▶ **Exercise A**
Please copy the entries word for word, beginning at their first line and stopping after the line that contains "click(x=123, y=158)". Leave the pictures out of your copy.

▶ **Document segment**
◇ ◇ ◇ ◇ ◇ ◇ ◇

The conservative columnist, Charles
Krauthammer, seen in the Washington Post and on NPR's Inside
Washington, wrote the following piece for the Post this week:
Echoes of ‘67: Israel unites
In May 1967, in brazen violation of
previous truce agreements, Egypt ordered U.N. peacekeepers out of the
Sinai, marched 120,000 troops to the Israeli border, blockaded the
Straits of Tiran (Israel’s southern outlet to the world’s
oceans), abruptly signed a military pact with Jordan and, together
with Syria, pledged war for the final destruction of Israel.
May ’67 was Israel’s most fearful,
desperate month. The country was surrounded and alone. Previous
great-power guarantees proved worthless. A plan to test the blockade
with a Western flotilla failed for lack of participants. Time was
running out. Forced into mass mobilization in order to protect
against invasion — and with a military consisting overwhelmingly of
civilian reservists — life ground to a halt. The country was dying.
On June 5, Israel launched a preemptive
strike on the Egyptian air force, then proceeded to lightning
victories on three fronts. The Six-Day War is legend, but less
remembered is that, four days earlier, the nationalist opposition
(Menachem Begin’s Likud precursor) was for the first time ever
brought into the government, creating an emergency national-unity
coalition.
Everyone understood why. You do not
undertake a supremely risky preemptive war without the full
participation of a broad coalition representing a national consensus.

◇ ◇ ◇ ◇ ◇ ◇ ◇

▶ **Raw records**
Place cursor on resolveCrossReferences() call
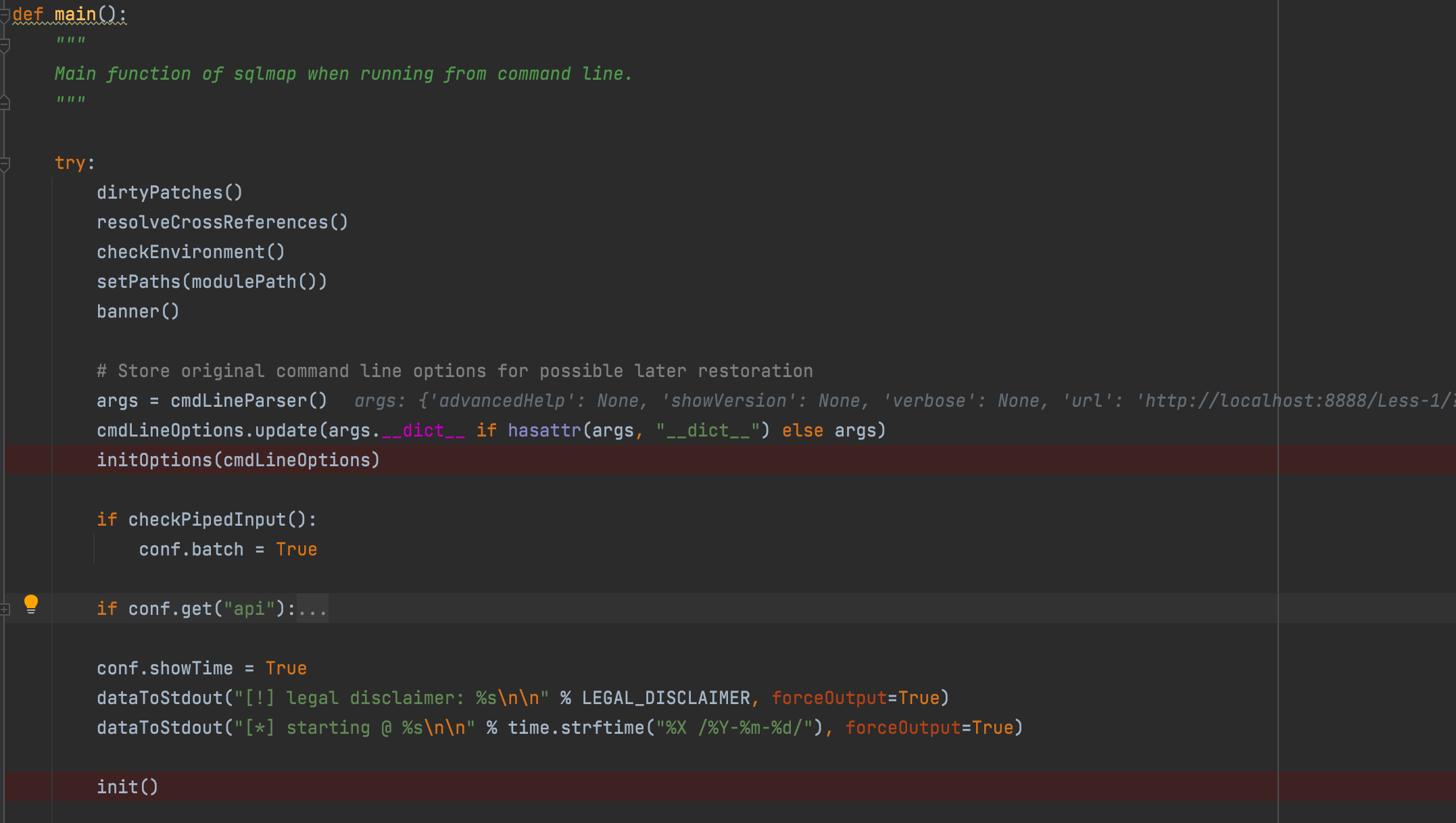coord(222,223)
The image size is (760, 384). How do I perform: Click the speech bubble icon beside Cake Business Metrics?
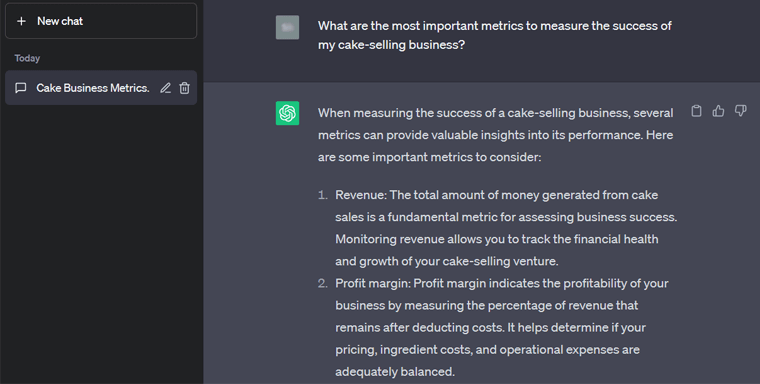click(20, 88)
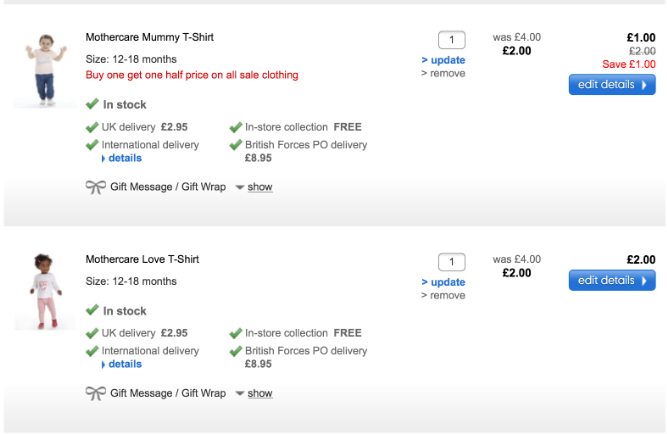Expand delivery details for Mummy T-Shirt
The image size is (667, 434).
click(x=123, y=158)
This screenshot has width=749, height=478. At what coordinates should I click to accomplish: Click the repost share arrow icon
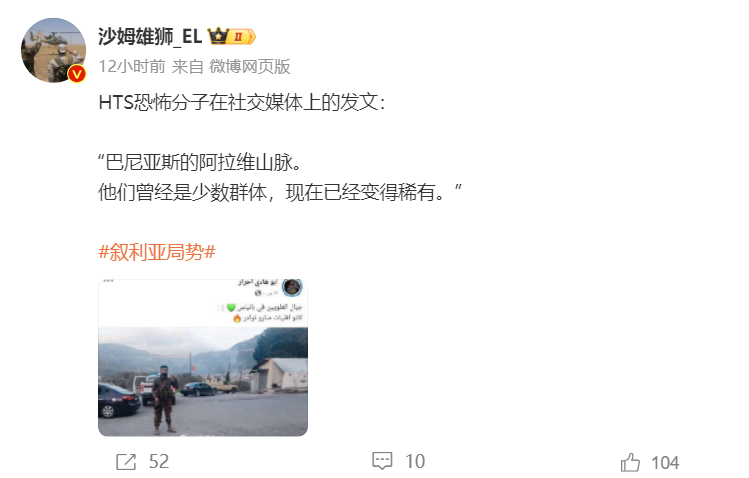126,462

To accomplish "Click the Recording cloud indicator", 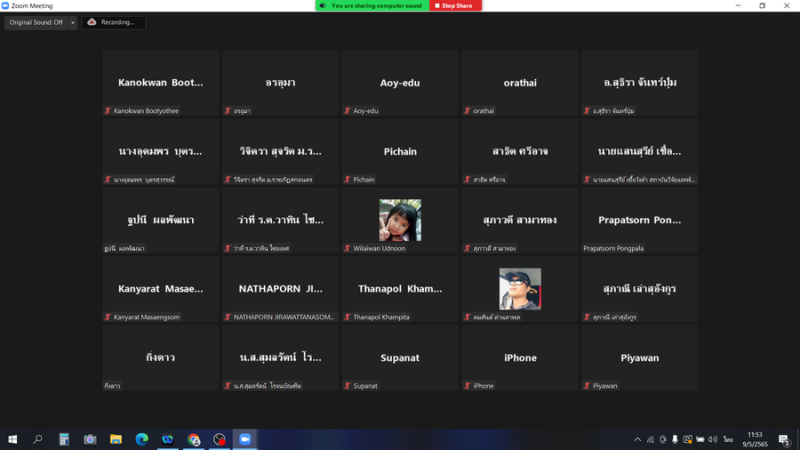I will 113,22.
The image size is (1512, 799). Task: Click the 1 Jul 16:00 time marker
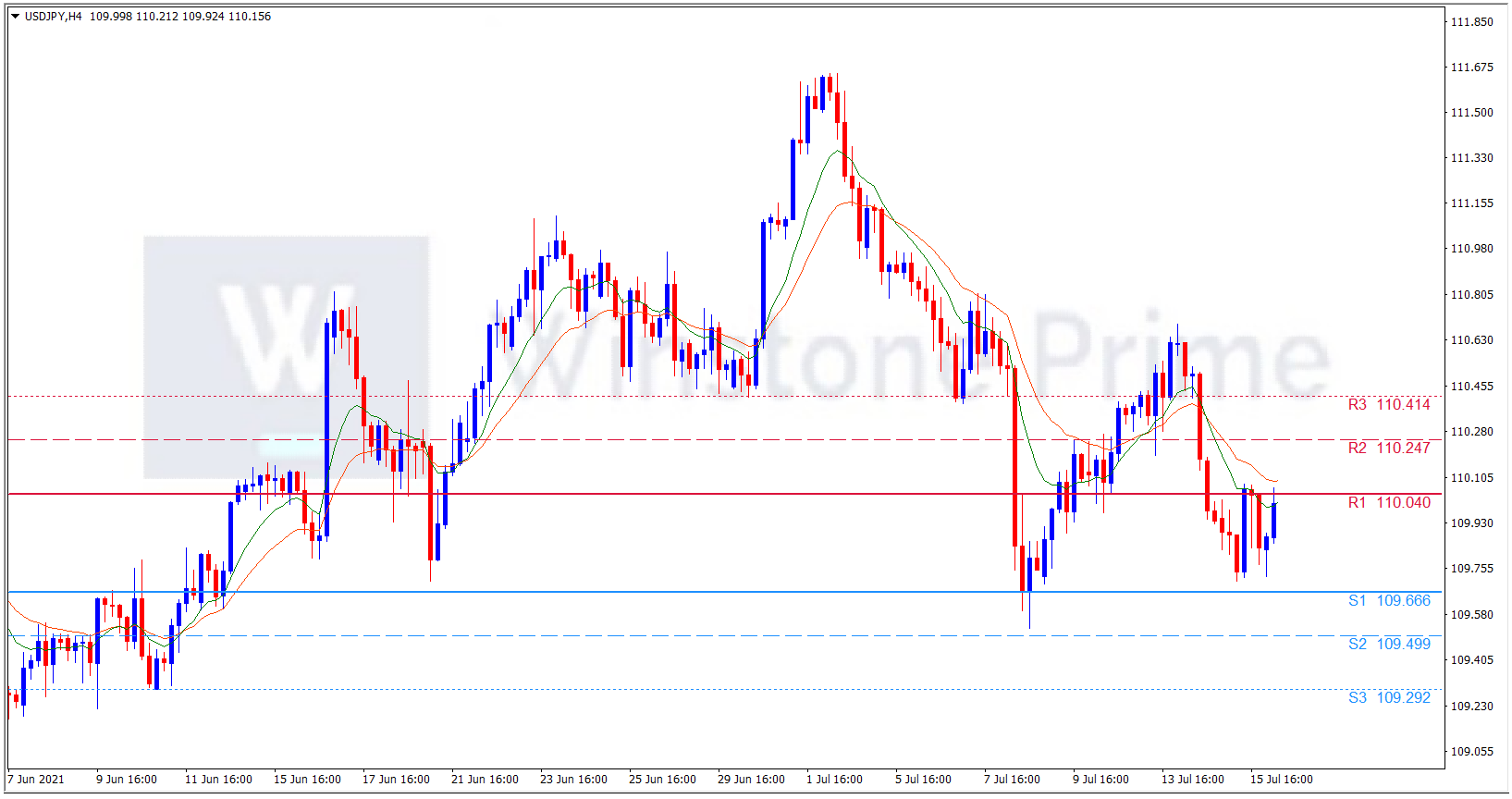(x=834, y=780)
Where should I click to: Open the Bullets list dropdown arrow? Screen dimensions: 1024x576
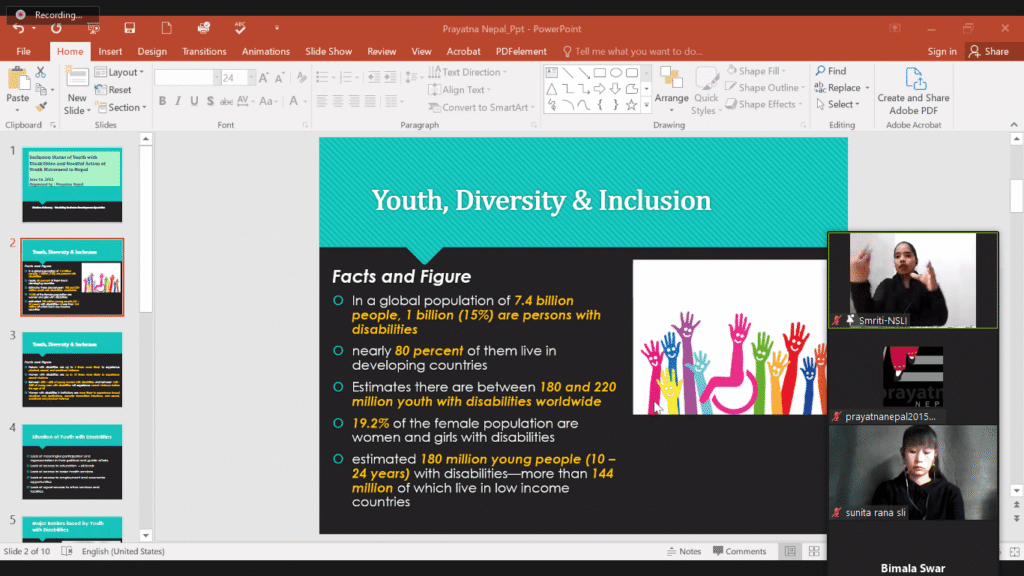[333, 77]
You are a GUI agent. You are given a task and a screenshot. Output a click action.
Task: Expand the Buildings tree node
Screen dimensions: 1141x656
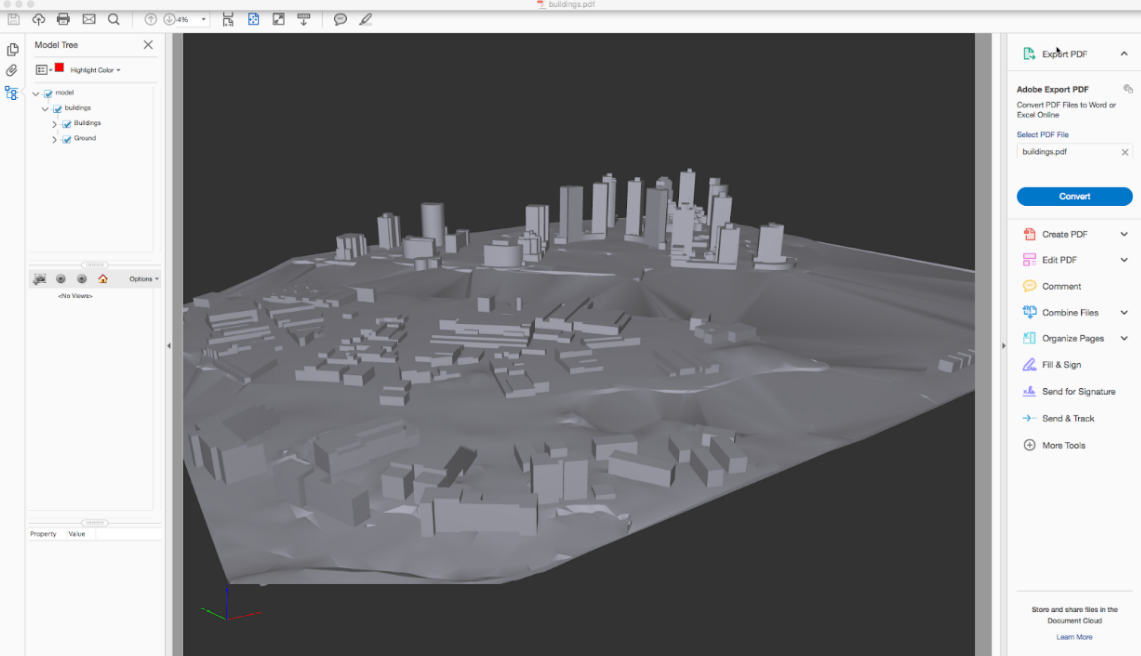tap(54, 123)
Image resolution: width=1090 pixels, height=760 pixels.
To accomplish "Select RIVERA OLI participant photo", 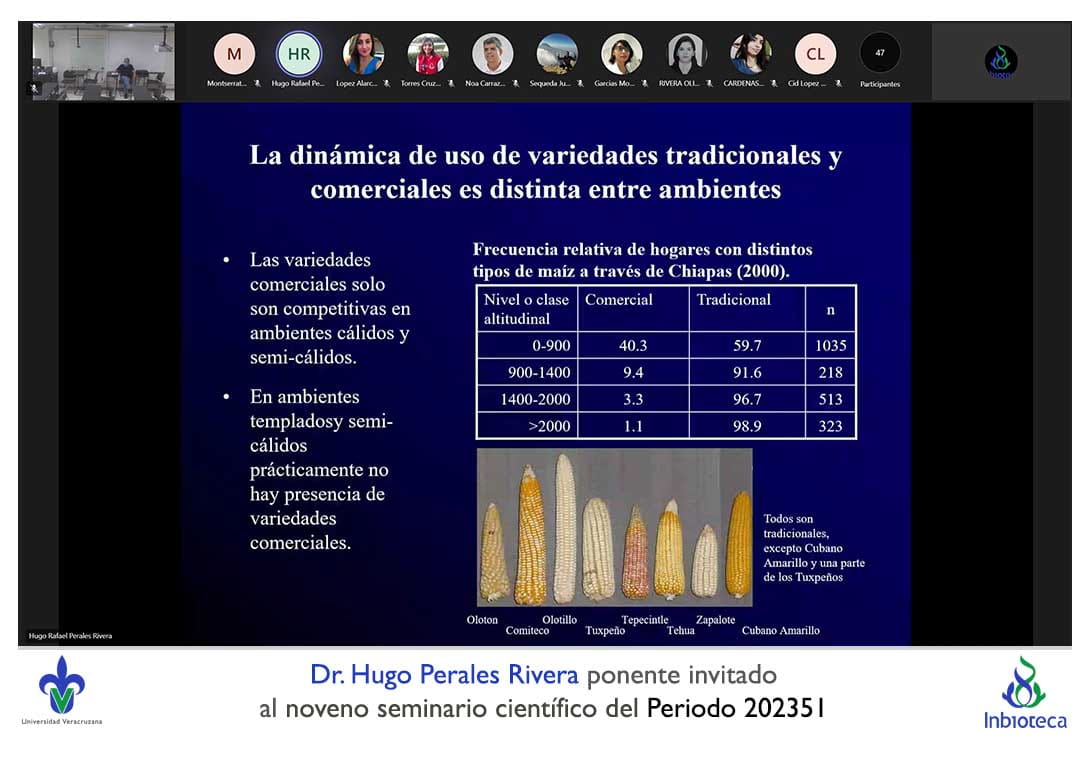I will click(x=686, y=54).
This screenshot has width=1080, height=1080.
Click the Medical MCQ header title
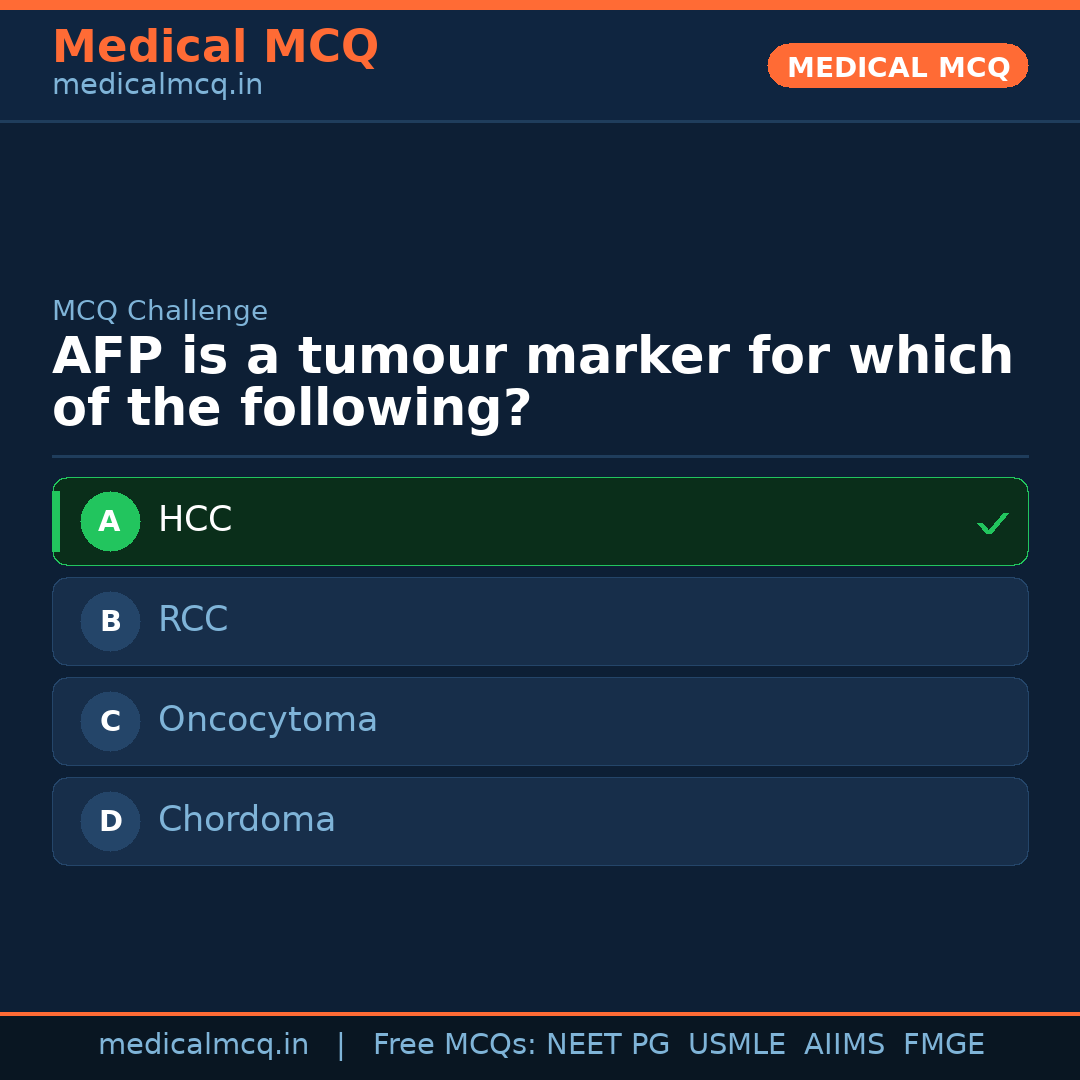tap(215, 47)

◇ ◇ ◇ ◇ ◇ ◇ ◇

▶ **Exercise B**
Carry on writing the column about Israel in the 1967 crisis from the point where it stops.

▶ **Written response A**
Place cursor on resolveCrossReferences() call
coord(222,223)
The image size is (760, 384). How do I perform: Click the speech bubble icon beside Cake Business Metrics?
click(20, 88)
Expand delivery details for Mummy T-Shirt
The image size is (667, 434).
click(x=123, y=158)

▶ **Written response B**
Forty-five years later, in the middle
of the night of May 7-8, 2012, Prime Minister Benjamin Netanyahu
shocked his country by bringing the main opposition party, Kadima,
into a national unity government. Shocking because just hours
earlier, the Knesset was expediting a bill to call early elections in
September.
Why did the high-flying Netanyahu call
off elections he was sure to win?
Because for Israelis today, it is May
’67. The dread is not quite as acute: The mood is not despair, just
foreboding. Time is running out, but not quite as fast. War is not
four days away, but it looms. Israelis today face the greatest threat
to their existence — nuclear weapons in the hands of apocalyptic
mullahs publicly pledged to Israel’s annihilation — since May
’67. The world is again telling Israelis to do nothing as it looks
for a way out. But if such a way is not found — as in ’67 —
Israelis know that they will once again have to defend themselves, by
themselves.
Such a fateful decision demands a
national consensus. By creating the largest coalition in nearly three
decades, Netanyahu is establishing the political premise for a
preemptive strike, should it come to that. The new government
commands an astonishing 94 Knesset seats out of 120, described by one
Israeli columnist as a “hundred tons of solid concrete.”
So much for the recent media hype about
some great domestic resistance to Netanyahu’s hard line on Iran.
Two notable retired intelligence figures were widely covered here for
coming out against him. Little noted was that one had been passed
over by Netanyahu to be the head of Mossad, while the other had been
fired by Netanyahu as Mossad chief (hence the job opening). For
centrist Kadima (it pulled Israel out of Gaza) to join a Likud-led
coalition whose defense minister is a former Labor prime minister
(who once offered half of Jerusalem to Yasser Arafat) is the very
definition of national unity — and refutes the popular “Israel is
divided” meme. “Everyone is saying the same thing,” explained
one Knesset member, “though there may be a difference of tone.”
To be sure, Netanyahu and Kadima’s
Shaul Mofaz offered more prosaic reasons for their merger: to mandate
national service for now exempt ultra- Orthodox youth, to change the
election law to reduce the disproportionate influence of minor
parties and to seek negotiations with the Palestinians. But
Netanyahu, the first Likud prime minister to recognize Palestinian
statehood, did not need Kadima for him to enter peace talks. For two
years he’s been waiting for Mahmoud Abbas to show up at the table.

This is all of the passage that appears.